_TASK STATEMENT_
Copy nothing but the lines running from the one containing "This screenshot has height=116, width=154." through the end of the listing below. Drop the pictures.

RECORDS FOR THIS EXERCISE Block Start

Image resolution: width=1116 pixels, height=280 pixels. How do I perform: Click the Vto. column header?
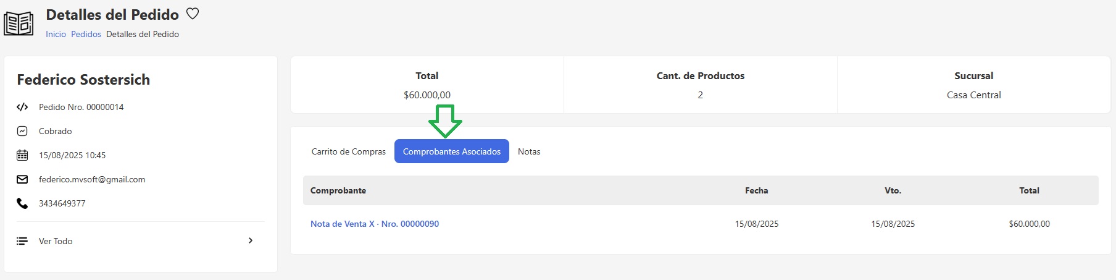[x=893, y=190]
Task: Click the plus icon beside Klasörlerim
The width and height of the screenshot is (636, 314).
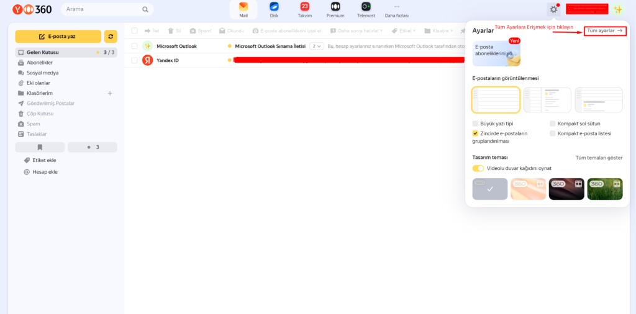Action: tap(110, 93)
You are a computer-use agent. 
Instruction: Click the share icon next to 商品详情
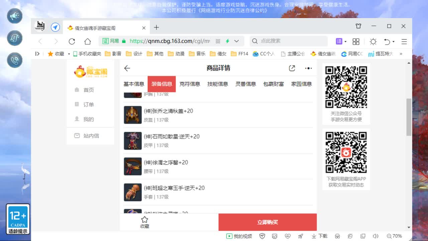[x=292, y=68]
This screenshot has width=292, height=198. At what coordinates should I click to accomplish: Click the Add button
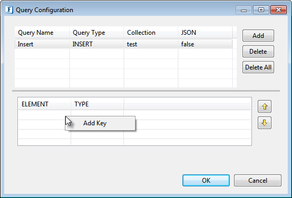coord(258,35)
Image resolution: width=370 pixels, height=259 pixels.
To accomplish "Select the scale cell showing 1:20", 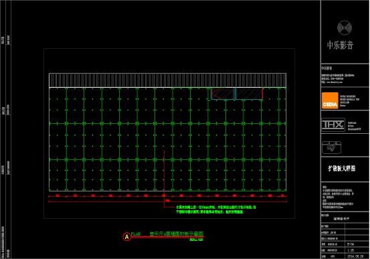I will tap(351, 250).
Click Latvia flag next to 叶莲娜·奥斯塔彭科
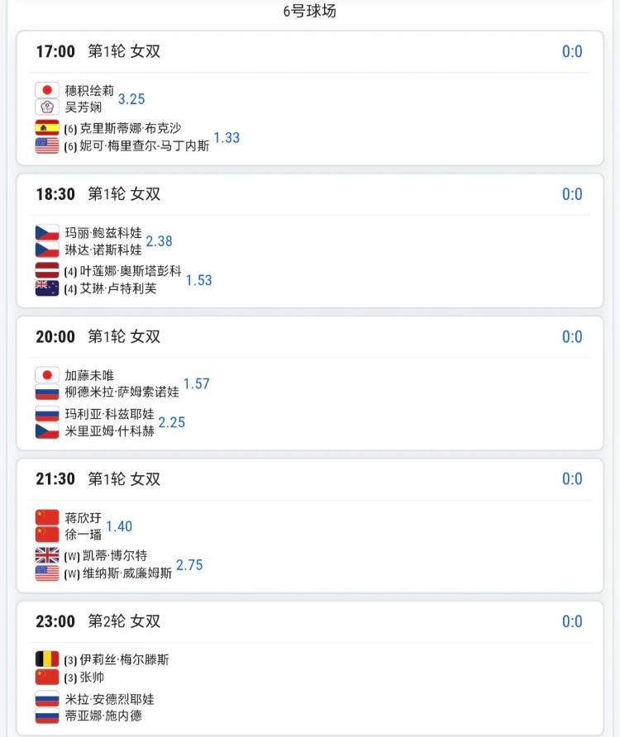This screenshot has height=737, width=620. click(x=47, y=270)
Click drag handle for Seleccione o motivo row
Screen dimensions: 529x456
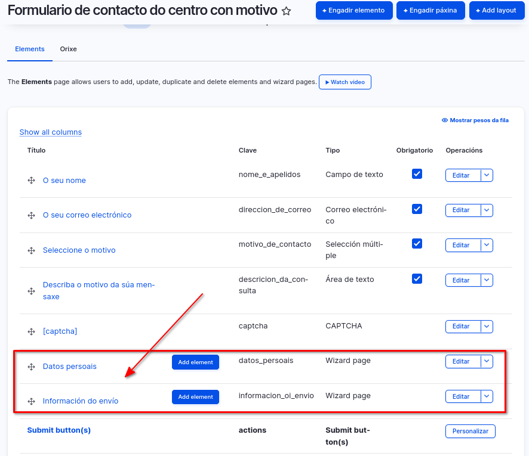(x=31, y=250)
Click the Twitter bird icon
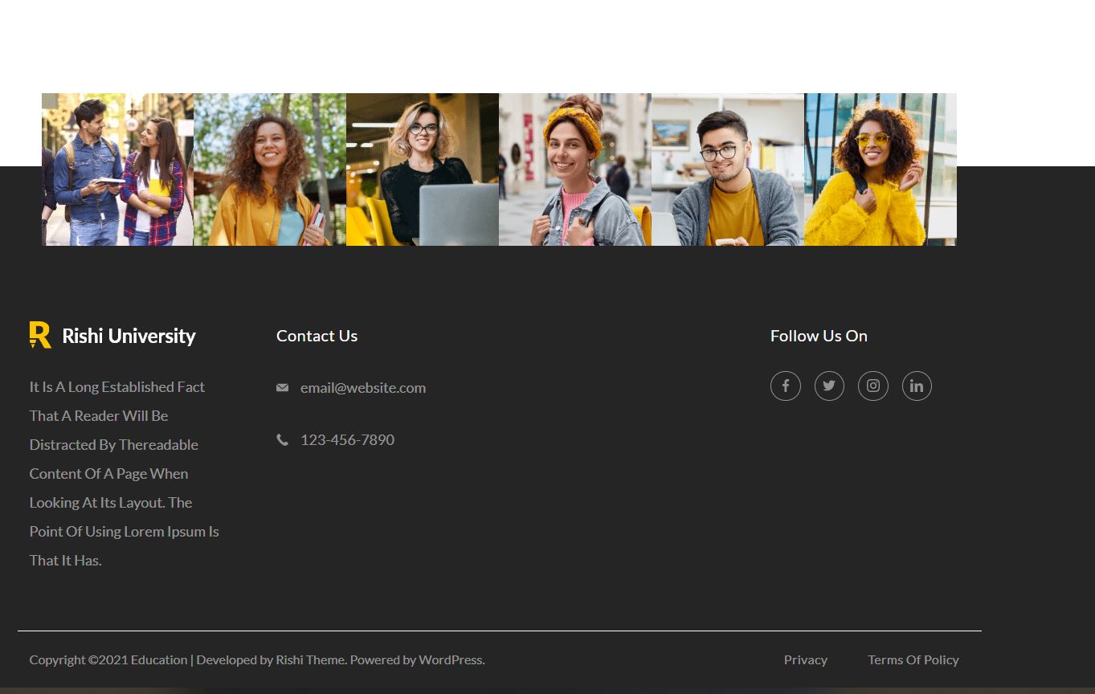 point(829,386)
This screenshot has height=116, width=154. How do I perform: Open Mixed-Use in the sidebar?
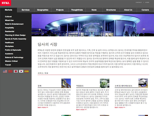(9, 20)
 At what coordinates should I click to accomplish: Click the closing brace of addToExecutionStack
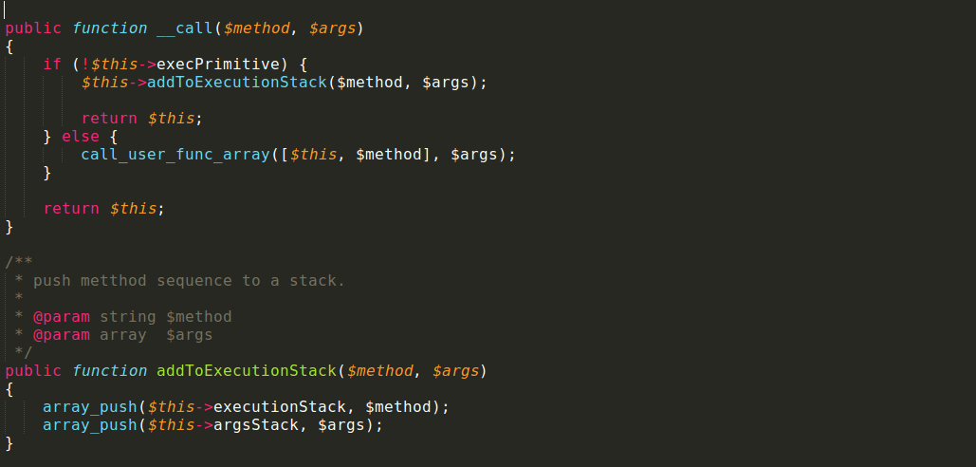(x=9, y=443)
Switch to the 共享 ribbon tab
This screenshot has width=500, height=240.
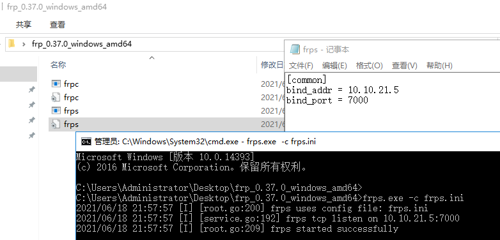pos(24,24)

RECORDS FOR THIS EXERCISE Block End

_EXERCISE RESPONSE_
This screenshot has height=116, width=154. How do I perform: Open Mixed-Use in the sidebar?
(9, 20)
 At what coordinates should I click to accomplish: Click the closing brace of addToExecutionStack
(x=9, y=443)
Switch to the 共享 ribbon tab
This screenshot has width=500, height=240.
pos(24,24)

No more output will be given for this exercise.